The rapid fire of poets that follows ignites the ride to spontaneous combustion. Ngoma, true to his name, captures astounded glances and mmhmms while he intones rhythm and wisdom. Bob Holman jumps in –seemingly out of know-where– to the surprise and delight of a train car that begins to see that there is some connection in these spirited presentations. And we’re only at Canal Street! A woman turns to me and asks, “Do these people know each other?” I wink at her. Throughout the car, smiles and mobile phones are flashing.

New York City in flawless fashion knows how to participate in the unexpected. By the time Ngoma launches into part two of his poem and speaks the word “light,” the Q bursts onto the Manhattan Bridge and the St. Patty’s Day Sun pours into the poem. Then Jon Sands takes hold of the crowd.
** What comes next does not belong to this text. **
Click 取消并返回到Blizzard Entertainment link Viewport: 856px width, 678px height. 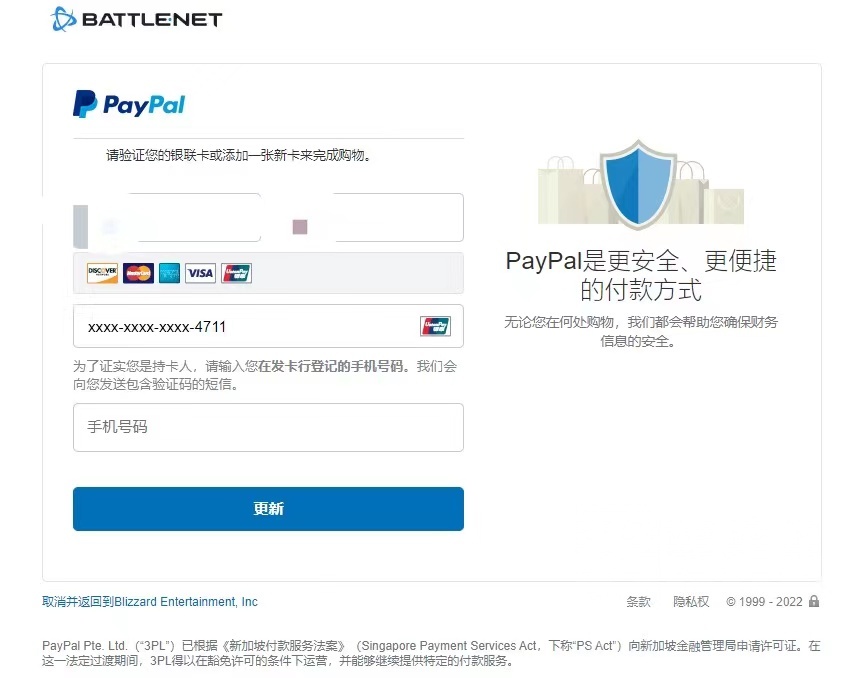tap(150, 602)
The train car is snapping, clapping and head bobbing. We are spurring each other on. I feel myself ready to burst. I step through the train creeping closer and closer to him. I don’t care who thinks they know what’s coming next, I just can’t wait to tangle my voice into the web he’s weaving. And it happens. I’m freestyling off the end of his flow like a skateboard flies off the pipe. And I feel free this way. Hype this way. Fresh this way. I’m shaking that good shake.

A breath of calm comes from the other end of the train car. Victoria Lynne McCoy begins another story. An older couple, who’d practically covered their ears while we are in our high volume phase, are captured by the pleading confession of her words. They listen. Simultaneously, the woman in black kicks a rhyme at my end of the car. There is poetry everywhere. This is the point. All of this is the point.

The circle comes around to Osunyoyin Alake, who in divine expansion brings the first ride to a close with praises, admonitions, and celebrations. Like amber and gold threads spun from her throat, she leaves the final lines with our audience as we exit the train into the Atlantic/Pacific train station.

We are practically aflight with excitement. We could probably float back to 14th Street. Instead, we wait for the opposing train to take us back over the bridge. The second leg of the trip offers us a new crowd, new surprises and many more folks dressed in green. When an unsuspecting crowd of St. Patty revelers joins us at Canal Street, it only takes a moment for them to realize they have come to the meeting place. I weave my poem Blacksmith Orchestra through their confused, curious, and awkward smiling faces.

After another round of poems, Adam closes our final circle in a call and response celebration of saying “yeah” as only he can. The burst back onto the train platform at 14th Street is a homecoming. I feel like I just won something! I’m giddy and ready for a good meal. PUP mission accomplished. Best. Initiation. Ever.